# To Dew or Not to Dew....



## Daynes (Feb 18, 2009)

What is your opinion on dewclaws. Tanner still has his should I get them removed and why or why not.


----------



## PeanutsMommy (Sep 21, 2008)

we left peanuts...they use them well he does and it can be rough to recover from because it is close to the ground and gets dirty and banged against...i think if you are going to have them removed the younger the better because they are less active and they dont go out much...

personally i would never have them removed with the exception of them on the back feet.


----------



## SutterCane (Jan 9, 2009)

Ditto......


----------



## abazaba (Apr 10, 2009)

they are natural to the dog.... personally i beleive a dog has everything for a reason..... just my opinion.....


----------



## MY MIKADO (Apr 7, 2006)

I have only had one dog where I had the dew claws removed.
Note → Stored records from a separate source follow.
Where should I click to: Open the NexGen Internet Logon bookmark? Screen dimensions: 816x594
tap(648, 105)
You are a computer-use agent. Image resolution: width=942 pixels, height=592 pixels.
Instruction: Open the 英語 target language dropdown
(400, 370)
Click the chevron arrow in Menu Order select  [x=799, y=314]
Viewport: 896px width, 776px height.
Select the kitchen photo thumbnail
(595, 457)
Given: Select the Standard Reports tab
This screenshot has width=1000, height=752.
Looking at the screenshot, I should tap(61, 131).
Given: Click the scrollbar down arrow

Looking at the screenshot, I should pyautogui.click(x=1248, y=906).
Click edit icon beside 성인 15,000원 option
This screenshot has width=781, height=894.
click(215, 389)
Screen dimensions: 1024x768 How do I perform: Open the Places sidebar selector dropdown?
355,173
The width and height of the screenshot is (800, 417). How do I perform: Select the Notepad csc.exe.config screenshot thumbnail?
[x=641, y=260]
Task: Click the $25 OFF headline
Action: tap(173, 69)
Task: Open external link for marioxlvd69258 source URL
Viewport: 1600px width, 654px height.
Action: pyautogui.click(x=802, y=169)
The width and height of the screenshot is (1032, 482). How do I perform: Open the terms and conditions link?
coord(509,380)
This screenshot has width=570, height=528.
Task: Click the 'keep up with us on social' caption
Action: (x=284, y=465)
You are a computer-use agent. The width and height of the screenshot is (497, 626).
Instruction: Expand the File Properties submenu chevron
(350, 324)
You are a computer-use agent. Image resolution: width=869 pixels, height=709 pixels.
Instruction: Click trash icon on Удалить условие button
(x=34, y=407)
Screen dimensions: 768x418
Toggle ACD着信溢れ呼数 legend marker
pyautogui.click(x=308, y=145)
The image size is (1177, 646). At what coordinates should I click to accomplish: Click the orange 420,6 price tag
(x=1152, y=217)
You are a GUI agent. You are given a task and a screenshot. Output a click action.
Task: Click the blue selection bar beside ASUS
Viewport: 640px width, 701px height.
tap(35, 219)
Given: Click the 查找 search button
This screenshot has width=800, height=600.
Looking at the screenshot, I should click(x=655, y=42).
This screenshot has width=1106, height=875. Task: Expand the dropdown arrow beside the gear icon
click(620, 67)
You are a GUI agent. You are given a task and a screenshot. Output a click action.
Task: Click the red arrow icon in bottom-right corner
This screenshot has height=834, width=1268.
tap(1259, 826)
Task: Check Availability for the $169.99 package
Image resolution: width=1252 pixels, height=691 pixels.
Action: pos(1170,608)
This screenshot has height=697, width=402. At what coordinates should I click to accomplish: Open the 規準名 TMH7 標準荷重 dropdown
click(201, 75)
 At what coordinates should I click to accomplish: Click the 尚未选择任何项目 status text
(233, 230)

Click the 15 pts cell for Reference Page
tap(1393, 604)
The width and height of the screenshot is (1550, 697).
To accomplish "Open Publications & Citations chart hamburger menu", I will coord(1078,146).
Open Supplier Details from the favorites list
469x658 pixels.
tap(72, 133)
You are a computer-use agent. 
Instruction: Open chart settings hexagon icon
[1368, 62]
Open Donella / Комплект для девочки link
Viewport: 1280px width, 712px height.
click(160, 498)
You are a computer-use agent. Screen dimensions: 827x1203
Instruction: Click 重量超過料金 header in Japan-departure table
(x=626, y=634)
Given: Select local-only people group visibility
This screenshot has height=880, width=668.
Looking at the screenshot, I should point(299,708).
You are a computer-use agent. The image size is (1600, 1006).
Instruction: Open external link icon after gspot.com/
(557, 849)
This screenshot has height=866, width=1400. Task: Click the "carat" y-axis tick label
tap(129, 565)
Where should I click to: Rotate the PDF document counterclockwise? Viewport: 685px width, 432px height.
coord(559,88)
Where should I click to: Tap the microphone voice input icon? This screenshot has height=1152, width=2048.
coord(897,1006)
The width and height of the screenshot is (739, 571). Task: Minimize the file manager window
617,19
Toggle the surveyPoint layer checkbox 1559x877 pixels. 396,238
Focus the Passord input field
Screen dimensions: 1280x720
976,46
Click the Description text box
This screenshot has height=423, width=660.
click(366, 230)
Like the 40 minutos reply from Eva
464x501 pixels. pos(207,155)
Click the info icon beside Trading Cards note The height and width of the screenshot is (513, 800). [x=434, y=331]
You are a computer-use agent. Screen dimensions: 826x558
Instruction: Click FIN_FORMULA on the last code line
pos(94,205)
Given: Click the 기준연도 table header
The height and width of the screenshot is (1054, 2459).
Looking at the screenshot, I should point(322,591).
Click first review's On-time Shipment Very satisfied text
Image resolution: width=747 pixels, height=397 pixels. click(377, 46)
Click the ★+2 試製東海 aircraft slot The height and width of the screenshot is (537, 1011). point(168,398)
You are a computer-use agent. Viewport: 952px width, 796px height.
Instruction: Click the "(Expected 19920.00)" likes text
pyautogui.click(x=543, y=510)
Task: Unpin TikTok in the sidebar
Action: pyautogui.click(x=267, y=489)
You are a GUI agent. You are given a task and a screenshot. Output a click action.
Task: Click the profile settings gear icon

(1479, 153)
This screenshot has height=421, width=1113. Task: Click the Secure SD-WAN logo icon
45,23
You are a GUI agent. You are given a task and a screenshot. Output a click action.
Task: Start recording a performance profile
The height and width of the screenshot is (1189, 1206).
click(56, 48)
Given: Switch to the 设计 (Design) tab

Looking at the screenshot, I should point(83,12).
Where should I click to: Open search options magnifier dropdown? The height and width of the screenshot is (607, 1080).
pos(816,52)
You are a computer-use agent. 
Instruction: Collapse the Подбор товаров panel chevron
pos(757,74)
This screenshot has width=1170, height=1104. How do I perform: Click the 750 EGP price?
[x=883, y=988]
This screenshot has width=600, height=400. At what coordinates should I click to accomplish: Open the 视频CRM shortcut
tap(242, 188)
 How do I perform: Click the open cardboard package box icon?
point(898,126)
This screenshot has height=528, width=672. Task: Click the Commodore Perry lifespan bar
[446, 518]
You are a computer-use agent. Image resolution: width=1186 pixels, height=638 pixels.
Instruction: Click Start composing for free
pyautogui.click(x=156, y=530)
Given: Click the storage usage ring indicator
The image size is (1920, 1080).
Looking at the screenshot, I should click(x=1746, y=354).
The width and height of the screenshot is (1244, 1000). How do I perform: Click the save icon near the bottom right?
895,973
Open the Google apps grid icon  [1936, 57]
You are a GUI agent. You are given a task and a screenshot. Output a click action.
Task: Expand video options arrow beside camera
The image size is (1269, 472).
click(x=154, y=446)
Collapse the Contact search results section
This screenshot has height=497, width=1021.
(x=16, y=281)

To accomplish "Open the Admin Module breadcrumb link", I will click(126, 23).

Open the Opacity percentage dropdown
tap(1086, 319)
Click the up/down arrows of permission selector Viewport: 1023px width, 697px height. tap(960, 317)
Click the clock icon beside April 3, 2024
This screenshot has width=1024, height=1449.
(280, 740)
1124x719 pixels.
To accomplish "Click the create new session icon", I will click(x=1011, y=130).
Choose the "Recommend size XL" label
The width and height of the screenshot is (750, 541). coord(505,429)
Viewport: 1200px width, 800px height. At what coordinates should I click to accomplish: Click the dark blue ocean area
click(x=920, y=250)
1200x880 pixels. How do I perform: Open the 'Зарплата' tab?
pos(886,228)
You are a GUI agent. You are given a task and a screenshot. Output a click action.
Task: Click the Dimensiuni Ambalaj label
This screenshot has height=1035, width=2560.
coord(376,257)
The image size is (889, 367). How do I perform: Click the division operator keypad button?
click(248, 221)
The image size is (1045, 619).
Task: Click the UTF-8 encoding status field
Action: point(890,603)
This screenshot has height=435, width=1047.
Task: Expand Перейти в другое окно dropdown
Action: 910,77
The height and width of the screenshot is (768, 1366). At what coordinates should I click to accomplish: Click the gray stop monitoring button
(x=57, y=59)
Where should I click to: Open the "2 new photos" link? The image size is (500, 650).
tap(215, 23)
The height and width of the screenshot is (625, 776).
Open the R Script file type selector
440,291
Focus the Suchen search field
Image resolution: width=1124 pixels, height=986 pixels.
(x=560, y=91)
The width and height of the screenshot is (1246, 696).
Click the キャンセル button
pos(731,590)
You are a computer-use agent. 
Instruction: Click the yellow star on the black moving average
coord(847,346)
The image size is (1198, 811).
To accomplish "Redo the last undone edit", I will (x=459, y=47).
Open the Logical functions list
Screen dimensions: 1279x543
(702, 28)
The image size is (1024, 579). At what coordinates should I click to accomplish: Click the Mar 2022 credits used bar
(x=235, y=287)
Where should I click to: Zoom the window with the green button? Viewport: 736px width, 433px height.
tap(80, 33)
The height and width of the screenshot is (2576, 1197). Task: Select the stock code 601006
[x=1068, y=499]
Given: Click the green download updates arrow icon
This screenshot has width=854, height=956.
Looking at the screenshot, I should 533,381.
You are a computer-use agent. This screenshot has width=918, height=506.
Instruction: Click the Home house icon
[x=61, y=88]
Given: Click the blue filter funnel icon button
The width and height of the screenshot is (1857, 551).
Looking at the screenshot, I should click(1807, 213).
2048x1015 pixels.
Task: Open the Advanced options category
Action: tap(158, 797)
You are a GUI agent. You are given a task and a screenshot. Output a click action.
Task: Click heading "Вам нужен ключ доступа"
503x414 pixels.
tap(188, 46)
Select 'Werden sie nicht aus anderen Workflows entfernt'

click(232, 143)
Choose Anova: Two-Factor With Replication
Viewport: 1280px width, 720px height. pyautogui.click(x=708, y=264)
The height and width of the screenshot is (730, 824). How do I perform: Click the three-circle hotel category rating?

Montag had dew claws that stuck way out and kind a flooped around. I had been working for a vet for a 1yr before I got Montag and I had seen a dog brought in that had gotten that same type of dew claw caught in a floor grating in ended up ripping it out and the dog was bleeding alot. It was scary maybe more so because I was only 13yrs old. 

The same thing happened to a dog that had a really long tail. The vet had recommended docking it. The owner refused. Well the dog and I child were going though a garage door heavy metal. The child didn't pay attention to the dogs hind end and the door cut the tail almost completely off. It was horrible.


----------



## alphamum82 (Mar 18, 2009)

China has hers and Aries has his. I figure why take em off? They're not harming anything. LOL I agree that the dog has it for a reason.


----------



## Daynes (Feb 18, 2009)

Perfect, thanks everyone!


----------



## StaffyDaddy (Mar 28, 2009)

Daynes said:


> Perfect, thanks everyone!


plus it gives you one more little part of them that you can tickle hehe.. chinos very ticklish when it comes to his little paws


----------



## Cain714 (Nov 9, 2008)

I would never declaw a dog, maybe a cat but never a dog. I keep my boys claws short by just walking him alot on the concrete. That keeps them real short.


----------



## jeep lex (Jan 29, 2009)

Cain714 said:


> I would never declaw a dog, maybe a cat but never a dog. I keep my boys claws short by just walking him alot on the concrete. That keeps them real short.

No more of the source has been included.